What you are asked to do: Copy out all the material below verbatim, line by line and in the same order.

Data excerpts:
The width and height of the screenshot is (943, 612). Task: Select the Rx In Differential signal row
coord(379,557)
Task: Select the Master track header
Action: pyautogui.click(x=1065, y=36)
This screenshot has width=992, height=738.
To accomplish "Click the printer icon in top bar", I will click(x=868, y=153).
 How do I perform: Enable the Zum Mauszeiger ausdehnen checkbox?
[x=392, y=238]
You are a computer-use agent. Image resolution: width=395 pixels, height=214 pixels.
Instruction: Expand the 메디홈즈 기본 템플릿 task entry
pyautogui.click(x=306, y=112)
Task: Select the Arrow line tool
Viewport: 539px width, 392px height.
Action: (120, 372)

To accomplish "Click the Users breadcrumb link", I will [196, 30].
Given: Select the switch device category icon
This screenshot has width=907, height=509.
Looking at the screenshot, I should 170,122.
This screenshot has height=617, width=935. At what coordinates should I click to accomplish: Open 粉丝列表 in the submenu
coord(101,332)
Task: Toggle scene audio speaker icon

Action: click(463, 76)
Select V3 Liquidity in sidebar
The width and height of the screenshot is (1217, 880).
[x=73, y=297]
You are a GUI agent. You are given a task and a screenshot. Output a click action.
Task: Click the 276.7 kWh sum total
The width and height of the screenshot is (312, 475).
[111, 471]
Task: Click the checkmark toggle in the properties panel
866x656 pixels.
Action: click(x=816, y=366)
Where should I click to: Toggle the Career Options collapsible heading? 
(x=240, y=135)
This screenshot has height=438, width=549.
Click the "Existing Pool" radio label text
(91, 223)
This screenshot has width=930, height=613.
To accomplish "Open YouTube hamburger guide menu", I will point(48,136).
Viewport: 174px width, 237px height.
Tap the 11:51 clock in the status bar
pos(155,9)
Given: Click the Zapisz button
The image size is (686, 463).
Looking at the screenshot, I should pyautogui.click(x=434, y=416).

Response to this exercise:
The width and height of the screenshot is (943, 612). Task: Select the Rx In Differential signal row
coord(379,557)
Task: Select the Master track header
Action: pyautogui.click(x=1065, y=36)
This screenshot has width=992, height=738.
To accomplish "Click the printer icon in top bar", I will click(x=868, y=153).
 How do I perform: Enable the Zum Mauszeiger ausdehnen checkbox?
[x=392, y=238]
You are a computer-use agent. Image resolution: width=395 pixels, height=214 pixels.
Instruction: Expand the 메디홈즈 기본 템플릿 task entry
pyautogui.click(x=306, y=112)
Task: Select the Arrow line tool
Viewport: 539px width, 392px height.
Action: (120, 372)

To accomplish "Click the Users breadcrumb link", I will [196, 30].
Given: Select the switch device category icon
This screenshot has width=907, height=509.
Looking at the screenshot, I should 170,122.
This screenshot has height=617, width=935. At what coordinates should I click to accomplish: Open 粉丝列表 in the submenu
coord(101,332)
Task: Toggle scene audio speaker icon

Action: click(463, 76)
Select V3 Liquidity in sidebar
The width and height of the screenshot is (1217, 880).
[x=73, y=297]
You are a GUI agent. You are given a task and a screenshot. Output a click action.
Task: Click the 276.7 kWh sum total
The width and height of the screenshot is (312, 475).
[111, 471]
Task: Click the checkmark toggle in the properties panel
866x656 pixels.
Action: click(x=816, y=366)
Where should I click to: Toggle the Career Options collapsible heading? 
(x=240, y=135)
This screenshot has height=438, width=549.
Click the "Existing Pool" radio label text
(91, 223)
This screenshot has width=930, height=613.
To accomplish "Open YouTube hamburger guide menu", I will point(48,136).
Viewport: 174px width, 237px height.
Tap the 11:51 clock in the status bar
pos(155,9)
Given: Click the Zapisz button
The image size is (686, 463).
Looking at the screenshot, I should pyautogui.click(x=434, y=416).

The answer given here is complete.